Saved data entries

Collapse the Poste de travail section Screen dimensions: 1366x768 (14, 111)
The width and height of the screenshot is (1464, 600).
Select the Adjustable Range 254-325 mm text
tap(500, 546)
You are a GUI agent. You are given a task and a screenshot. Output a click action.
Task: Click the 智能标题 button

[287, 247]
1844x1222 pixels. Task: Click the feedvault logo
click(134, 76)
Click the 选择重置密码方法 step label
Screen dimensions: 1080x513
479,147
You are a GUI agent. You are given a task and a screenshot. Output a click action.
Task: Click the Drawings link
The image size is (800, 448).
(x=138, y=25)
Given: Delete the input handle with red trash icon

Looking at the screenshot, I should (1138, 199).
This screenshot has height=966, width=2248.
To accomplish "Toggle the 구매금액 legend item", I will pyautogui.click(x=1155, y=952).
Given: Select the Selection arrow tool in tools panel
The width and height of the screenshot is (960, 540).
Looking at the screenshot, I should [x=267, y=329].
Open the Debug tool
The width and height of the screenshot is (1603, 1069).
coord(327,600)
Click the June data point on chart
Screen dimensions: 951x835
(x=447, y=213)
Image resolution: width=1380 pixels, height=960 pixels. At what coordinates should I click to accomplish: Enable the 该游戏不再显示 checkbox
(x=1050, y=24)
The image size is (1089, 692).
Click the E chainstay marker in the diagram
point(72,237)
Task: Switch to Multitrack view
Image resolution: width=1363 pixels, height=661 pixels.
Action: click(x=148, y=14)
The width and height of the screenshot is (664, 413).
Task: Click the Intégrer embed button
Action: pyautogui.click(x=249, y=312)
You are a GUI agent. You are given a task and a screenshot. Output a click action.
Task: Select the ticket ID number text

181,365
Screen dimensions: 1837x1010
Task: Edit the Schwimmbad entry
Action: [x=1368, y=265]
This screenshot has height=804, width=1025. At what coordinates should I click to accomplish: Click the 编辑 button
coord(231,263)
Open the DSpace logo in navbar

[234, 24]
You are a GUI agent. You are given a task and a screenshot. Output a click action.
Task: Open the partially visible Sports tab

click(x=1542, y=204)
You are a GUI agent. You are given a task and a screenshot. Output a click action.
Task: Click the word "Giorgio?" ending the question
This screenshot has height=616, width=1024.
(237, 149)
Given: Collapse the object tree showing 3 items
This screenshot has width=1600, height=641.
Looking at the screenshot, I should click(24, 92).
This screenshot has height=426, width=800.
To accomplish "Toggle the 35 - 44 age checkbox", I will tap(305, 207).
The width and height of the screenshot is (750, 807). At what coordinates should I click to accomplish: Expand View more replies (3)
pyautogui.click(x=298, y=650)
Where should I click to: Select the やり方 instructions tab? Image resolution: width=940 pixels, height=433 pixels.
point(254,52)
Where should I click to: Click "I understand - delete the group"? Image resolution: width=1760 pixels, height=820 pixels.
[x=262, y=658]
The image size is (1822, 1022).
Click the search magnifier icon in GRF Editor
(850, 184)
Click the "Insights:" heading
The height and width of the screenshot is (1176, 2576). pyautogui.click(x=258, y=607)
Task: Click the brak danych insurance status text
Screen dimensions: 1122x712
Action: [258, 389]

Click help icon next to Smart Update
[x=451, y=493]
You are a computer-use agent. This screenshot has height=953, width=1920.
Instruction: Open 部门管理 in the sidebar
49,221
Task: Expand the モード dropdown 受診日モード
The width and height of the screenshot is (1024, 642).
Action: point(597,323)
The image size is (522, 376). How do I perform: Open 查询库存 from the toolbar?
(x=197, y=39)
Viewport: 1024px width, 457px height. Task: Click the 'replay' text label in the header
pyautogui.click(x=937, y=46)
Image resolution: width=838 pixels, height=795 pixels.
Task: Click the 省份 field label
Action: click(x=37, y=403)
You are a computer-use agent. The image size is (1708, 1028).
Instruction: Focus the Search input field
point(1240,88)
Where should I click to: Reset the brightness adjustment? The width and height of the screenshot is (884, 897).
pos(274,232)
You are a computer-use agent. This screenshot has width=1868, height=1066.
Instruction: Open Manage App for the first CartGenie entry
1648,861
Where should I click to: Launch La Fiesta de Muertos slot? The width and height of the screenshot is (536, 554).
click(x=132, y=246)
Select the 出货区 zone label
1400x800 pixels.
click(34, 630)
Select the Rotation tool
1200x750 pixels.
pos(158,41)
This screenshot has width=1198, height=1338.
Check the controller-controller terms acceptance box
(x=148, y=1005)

TASK STATEMENT
Find and copy every line in the entries above where the string "Collapse" occurs.

EXERCISE RESPONSE
Collapse the Poste de travail section Screen dimensions: 1366x768 (14, 111)
Given: Collapse the object tree showing 3 items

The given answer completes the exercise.